What you have to do
Return every one of the records below word for word, leaving out the pictures.

Rows
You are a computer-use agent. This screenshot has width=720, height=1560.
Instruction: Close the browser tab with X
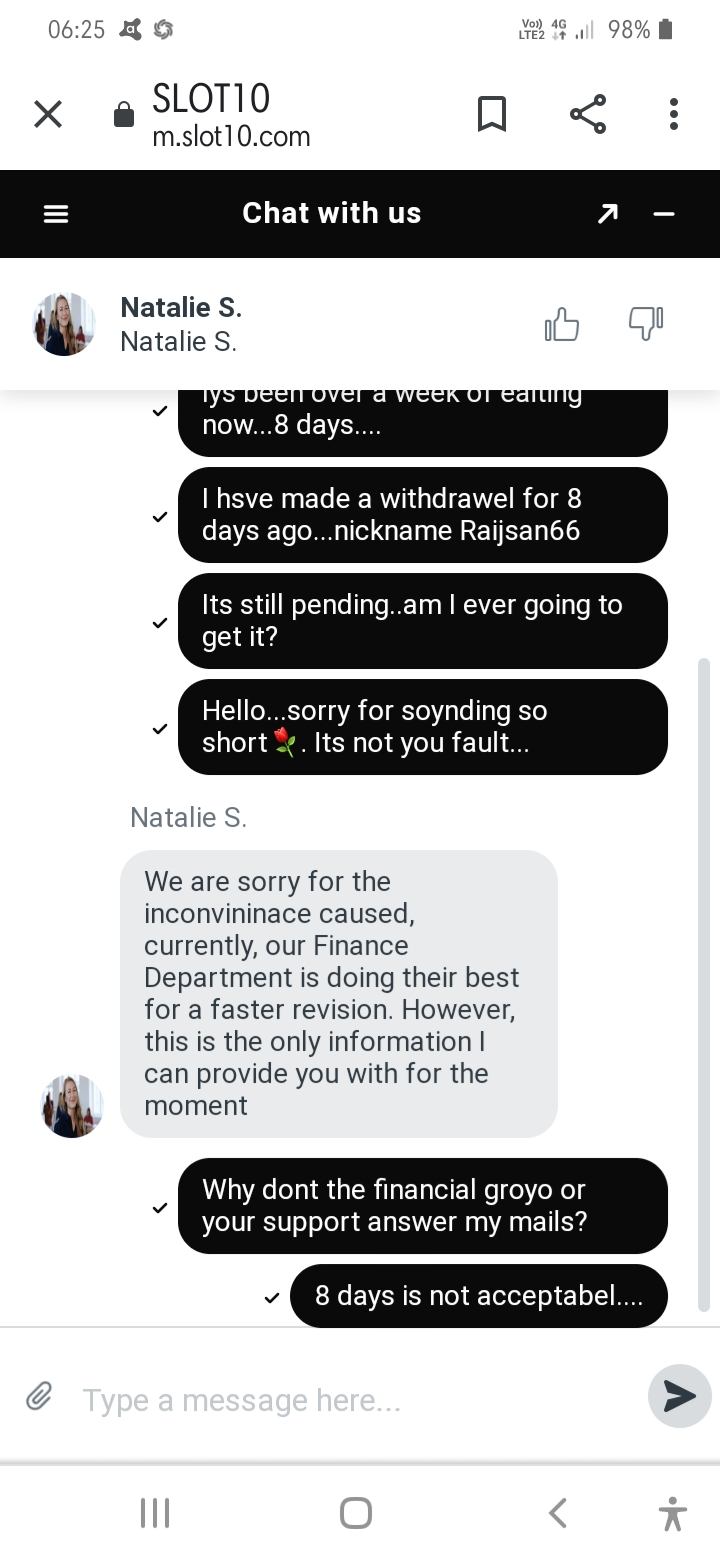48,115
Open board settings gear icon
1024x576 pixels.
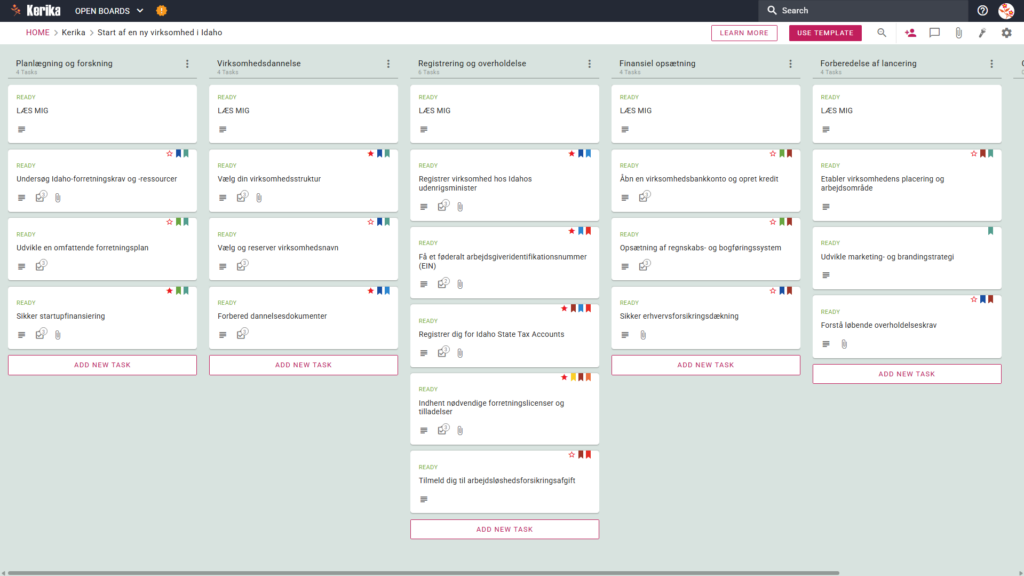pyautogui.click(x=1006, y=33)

Exercise output
You are a computer-use agent. This screenshot has width=720, height=1560.
Instruction: Close the browser tab with X
48,115
Open board settings gear icon
1024x576 pixels.
pyautogui.click(x=1006, y=33)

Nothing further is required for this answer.